Roughly sketch your diagrams

In recent posts I have already demonstrated the power of diagram completion.

In the paper I have presented at this year's LED workshop, I have shown how diagram completion can be used in order to facilitate a completely novel(?) approach to diagram editing. It is enough to just roughly sketch your diagram. You do not need to hit the mark quite precisely anymore as required in traditional diagram editors. Rather the completion engine computes all ways, how the diagram can be put together. Thereafter, the completion causing minimal change to the layout of existing diagram components is selected automatically! I am quite sure that this feature can boost the accessibility of diagram editors.


This figure shows how tedious the manual correction of a roughly sketched diagram can be. At least three complex mouse dragging operations are necessary here. The completion engine would yield two results for this example, the diagrams A and B given in the upper row. However, it is quite clear which diagram the editor user would prefer: the one with minimal changes to his components, namely A. A shortcut that automatically applies completion A could greatly improve editing performance.

However: This approach is only possible as long as there are not too many possible compositions of the fragements. For instance, n disconnected NSD statements can be put together in n! ways. As a consequence, the user would have to invoke the completion engine every few steps. Even so, this kind of assistance is still useful.

September 16, 2008

Visual Week up and running

The Visual Week in Herrsching, Germany is already up and running.
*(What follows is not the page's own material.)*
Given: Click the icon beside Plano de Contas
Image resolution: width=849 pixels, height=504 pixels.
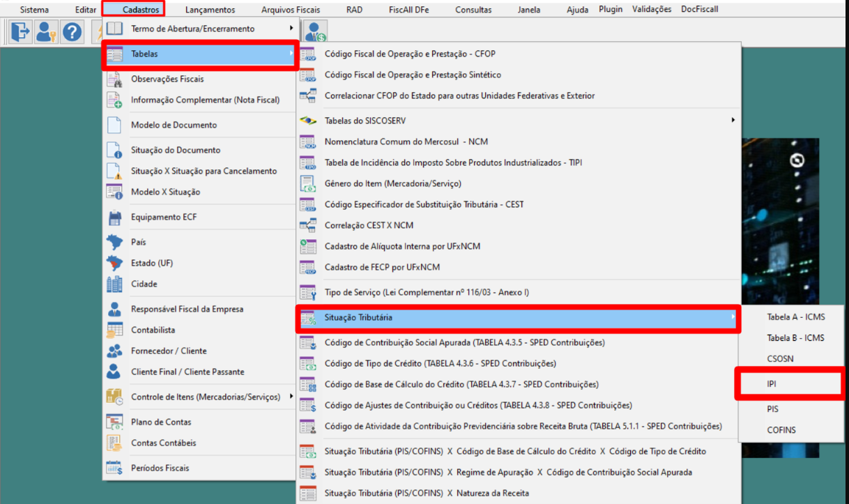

Yesterday the Workshops Layout of (Software) Engineering Diagrams and Sketch tools for diagramming took place. I attended LED where I gave a talk with the title "Exploiting the Layout Engine to Assess Diagram Completions" (paper and slides). But I also really enjoyed the other talks that covered a wide range of topics from industry projects to sophisticated graph layout approaches. A highlight was the 3D UML Heuristic Challenge. We have been divided in several groups and had to solve given tasks. My group had to think about the differences in 2D and 3D usability heuristics and, subsequently, evaluate a given tool using the heuristics we just developed.

Today the ACM SoftVis conference has started and a graduate consortium took place (many exciting new ideas!).